I'm currently writing an application with a web front end which has a sequence of pages which populate a domain model, (in a wizard style).
After each page has been submitted the populated domain object(s) should be persisted to the database.
I'd like to avoid a database hit, when the user submits a page, but has made no changes to the domain model, for efficiency and auditing reasons.
Can anyone out there give me advice on the best way to accomplish this?
Currently I'm trying to use the session-per-conversation approach, as this allows me to let Hibernate manage the dirty checking, and only update actual changes to the database on calling merge(). If I use session-per-request, then HIbernate will always perform an update to the database on reattachment of the domain objects, even if no changes have been made.
Question is - is this the best approach? Should I still be using the session-per-conversation approach when I am having intermediate save-points which flush the session and obviously violate the atomicity of the transaction?

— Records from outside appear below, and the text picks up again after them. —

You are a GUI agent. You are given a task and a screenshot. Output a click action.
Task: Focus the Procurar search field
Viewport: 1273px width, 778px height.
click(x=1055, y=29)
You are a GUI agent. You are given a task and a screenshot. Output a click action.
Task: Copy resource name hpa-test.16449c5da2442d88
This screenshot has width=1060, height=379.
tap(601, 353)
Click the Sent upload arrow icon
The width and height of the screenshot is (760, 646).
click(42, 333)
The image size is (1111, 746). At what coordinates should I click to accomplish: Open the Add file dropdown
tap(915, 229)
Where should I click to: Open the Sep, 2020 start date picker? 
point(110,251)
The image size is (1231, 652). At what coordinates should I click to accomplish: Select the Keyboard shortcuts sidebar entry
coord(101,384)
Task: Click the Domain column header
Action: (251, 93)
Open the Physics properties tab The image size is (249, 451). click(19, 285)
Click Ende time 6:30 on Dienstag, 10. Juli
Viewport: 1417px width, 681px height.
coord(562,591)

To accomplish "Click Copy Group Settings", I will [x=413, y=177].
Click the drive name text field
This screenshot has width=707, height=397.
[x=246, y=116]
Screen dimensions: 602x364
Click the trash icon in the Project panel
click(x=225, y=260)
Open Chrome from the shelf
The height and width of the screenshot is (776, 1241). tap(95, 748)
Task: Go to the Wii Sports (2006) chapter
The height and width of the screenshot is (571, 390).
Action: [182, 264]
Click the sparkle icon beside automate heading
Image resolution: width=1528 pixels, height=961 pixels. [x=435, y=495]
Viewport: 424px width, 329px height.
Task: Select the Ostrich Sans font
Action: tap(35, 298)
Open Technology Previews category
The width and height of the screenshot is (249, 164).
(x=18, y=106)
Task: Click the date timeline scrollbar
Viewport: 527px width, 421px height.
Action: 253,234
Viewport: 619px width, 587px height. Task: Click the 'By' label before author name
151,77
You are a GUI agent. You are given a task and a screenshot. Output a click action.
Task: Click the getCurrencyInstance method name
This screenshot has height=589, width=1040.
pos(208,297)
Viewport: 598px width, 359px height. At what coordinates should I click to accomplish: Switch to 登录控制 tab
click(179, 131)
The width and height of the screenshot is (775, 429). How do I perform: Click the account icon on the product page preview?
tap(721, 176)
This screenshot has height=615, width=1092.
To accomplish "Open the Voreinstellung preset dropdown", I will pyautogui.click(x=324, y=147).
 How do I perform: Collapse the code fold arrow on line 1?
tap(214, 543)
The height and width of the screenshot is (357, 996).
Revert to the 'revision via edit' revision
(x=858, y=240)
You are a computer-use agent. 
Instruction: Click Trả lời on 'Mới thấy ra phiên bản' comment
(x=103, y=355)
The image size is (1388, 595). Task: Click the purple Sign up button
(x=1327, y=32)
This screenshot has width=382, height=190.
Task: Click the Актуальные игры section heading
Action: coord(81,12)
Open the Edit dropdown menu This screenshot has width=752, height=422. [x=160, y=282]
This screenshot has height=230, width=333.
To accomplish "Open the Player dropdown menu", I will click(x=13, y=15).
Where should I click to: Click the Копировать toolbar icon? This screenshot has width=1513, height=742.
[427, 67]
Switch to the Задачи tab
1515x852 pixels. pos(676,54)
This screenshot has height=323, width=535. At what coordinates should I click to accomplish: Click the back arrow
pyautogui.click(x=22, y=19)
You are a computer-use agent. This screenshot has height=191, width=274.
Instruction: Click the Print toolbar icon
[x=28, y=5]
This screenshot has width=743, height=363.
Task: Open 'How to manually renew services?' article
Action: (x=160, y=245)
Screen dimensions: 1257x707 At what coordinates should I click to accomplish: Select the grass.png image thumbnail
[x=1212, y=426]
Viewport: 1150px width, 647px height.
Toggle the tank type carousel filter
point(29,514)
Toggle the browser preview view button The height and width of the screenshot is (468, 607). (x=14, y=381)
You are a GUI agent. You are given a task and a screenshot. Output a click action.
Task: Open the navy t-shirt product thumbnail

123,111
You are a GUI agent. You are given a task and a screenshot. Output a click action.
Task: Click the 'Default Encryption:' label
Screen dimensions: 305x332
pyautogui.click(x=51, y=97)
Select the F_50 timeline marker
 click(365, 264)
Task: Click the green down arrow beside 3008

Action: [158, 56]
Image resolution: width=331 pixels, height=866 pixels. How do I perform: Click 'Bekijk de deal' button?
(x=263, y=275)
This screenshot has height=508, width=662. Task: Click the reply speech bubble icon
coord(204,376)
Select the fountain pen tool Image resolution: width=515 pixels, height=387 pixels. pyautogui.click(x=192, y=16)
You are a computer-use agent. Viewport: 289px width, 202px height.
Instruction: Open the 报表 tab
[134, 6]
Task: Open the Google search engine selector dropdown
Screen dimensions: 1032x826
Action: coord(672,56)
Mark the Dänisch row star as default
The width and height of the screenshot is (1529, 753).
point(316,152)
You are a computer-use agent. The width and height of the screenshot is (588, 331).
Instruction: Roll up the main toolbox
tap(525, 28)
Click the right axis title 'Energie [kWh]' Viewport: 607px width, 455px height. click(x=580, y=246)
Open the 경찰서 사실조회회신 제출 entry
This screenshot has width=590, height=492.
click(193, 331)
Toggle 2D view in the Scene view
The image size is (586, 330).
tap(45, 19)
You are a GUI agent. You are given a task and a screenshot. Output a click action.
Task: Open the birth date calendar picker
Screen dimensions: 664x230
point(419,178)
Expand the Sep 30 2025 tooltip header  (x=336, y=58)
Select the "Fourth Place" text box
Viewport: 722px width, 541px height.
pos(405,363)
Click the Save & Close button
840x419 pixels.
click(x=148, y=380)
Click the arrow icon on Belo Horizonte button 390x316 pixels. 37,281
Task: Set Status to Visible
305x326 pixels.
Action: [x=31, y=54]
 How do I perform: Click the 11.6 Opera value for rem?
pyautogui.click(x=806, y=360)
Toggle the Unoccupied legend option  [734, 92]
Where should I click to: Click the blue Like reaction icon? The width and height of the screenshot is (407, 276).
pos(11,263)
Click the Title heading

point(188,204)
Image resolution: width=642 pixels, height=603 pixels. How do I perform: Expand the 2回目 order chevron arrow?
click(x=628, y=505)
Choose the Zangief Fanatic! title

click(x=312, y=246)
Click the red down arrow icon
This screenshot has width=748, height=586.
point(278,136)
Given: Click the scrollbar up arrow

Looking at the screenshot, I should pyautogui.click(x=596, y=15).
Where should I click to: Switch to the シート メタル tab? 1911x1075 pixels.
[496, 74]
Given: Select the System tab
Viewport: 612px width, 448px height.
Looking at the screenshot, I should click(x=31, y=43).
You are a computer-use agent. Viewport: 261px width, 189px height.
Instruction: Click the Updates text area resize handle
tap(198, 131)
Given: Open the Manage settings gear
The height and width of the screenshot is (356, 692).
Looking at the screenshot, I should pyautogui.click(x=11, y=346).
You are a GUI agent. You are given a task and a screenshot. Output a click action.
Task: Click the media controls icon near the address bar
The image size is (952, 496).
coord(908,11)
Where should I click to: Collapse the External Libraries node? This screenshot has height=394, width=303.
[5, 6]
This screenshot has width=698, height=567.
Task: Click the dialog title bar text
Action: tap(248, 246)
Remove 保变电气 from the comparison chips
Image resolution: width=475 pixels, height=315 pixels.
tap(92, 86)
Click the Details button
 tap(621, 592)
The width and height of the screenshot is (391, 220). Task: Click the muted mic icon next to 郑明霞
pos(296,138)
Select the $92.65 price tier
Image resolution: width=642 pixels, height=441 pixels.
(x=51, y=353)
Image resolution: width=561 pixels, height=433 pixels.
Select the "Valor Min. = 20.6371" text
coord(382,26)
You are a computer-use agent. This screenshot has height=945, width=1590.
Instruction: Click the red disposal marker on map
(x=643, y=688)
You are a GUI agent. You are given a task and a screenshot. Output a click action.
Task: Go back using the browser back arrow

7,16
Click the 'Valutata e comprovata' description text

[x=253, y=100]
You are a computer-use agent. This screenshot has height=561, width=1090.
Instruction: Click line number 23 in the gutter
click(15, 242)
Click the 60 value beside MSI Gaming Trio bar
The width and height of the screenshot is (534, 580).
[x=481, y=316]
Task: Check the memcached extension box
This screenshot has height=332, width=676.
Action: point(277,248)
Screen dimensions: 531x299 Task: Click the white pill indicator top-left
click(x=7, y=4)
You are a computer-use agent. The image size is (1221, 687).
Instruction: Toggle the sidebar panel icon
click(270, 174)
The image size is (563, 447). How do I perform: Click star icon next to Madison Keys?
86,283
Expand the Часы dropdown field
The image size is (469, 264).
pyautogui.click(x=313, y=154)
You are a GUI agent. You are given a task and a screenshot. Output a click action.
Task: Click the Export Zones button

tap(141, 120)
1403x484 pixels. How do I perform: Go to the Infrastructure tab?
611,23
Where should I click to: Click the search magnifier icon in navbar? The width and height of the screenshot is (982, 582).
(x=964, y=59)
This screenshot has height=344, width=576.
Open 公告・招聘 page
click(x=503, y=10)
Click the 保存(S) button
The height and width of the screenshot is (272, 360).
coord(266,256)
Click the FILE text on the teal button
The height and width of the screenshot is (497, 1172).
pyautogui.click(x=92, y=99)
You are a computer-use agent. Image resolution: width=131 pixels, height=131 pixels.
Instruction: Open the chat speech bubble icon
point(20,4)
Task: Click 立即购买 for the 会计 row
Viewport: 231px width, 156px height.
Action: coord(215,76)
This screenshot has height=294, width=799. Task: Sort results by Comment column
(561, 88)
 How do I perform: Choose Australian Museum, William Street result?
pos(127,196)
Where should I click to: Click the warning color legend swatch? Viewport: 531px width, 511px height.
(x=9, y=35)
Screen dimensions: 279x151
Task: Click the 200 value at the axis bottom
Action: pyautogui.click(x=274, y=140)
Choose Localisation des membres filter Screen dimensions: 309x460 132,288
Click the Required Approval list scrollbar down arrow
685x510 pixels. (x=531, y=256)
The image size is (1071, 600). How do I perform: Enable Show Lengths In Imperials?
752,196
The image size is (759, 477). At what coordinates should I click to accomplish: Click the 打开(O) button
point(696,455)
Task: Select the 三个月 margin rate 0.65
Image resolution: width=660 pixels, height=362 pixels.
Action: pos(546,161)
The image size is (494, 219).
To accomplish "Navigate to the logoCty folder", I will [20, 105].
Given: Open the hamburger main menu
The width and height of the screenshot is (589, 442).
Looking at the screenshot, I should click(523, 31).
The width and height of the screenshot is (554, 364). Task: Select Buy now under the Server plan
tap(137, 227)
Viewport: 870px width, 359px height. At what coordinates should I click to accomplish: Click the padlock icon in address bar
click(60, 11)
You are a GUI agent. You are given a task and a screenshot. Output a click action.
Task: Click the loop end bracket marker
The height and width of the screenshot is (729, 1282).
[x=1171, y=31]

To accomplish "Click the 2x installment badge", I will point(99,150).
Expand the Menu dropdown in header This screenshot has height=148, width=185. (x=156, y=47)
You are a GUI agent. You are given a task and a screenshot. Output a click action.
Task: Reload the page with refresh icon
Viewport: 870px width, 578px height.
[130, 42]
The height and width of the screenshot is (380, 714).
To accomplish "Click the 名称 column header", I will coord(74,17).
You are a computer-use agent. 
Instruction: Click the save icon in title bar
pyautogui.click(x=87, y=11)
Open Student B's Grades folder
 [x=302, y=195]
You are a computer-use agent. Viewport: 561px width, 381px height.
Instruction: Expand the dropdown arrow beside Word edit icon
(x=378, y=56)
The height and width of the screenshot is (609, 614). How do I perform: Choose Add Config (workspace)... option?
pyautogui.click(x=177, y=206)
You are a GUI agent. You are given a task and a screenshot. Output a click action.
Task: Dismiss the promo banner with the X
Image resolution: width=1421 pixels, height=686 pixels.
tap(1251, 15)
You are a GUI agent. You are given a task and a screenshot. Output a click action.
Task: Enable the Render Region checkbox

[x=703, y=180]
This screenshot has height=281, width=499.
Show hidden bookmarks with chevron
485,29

I think my session-per-request alternatives are:
1) Activate the select-before-update Hibernate feature to select the object and only update it if it differs - obviously this still invloves a hit to the database, (albeit less expensive), but there has been no update which satisfies auditing requirements.
2) Perform manual dirty-checking before deciding whether to perform an update or merge.
Any advice on this would be appreciated there doesnt seem to be much material on this, even though the Hibernate team recommended using long conversations in the original Hibernate In Action book.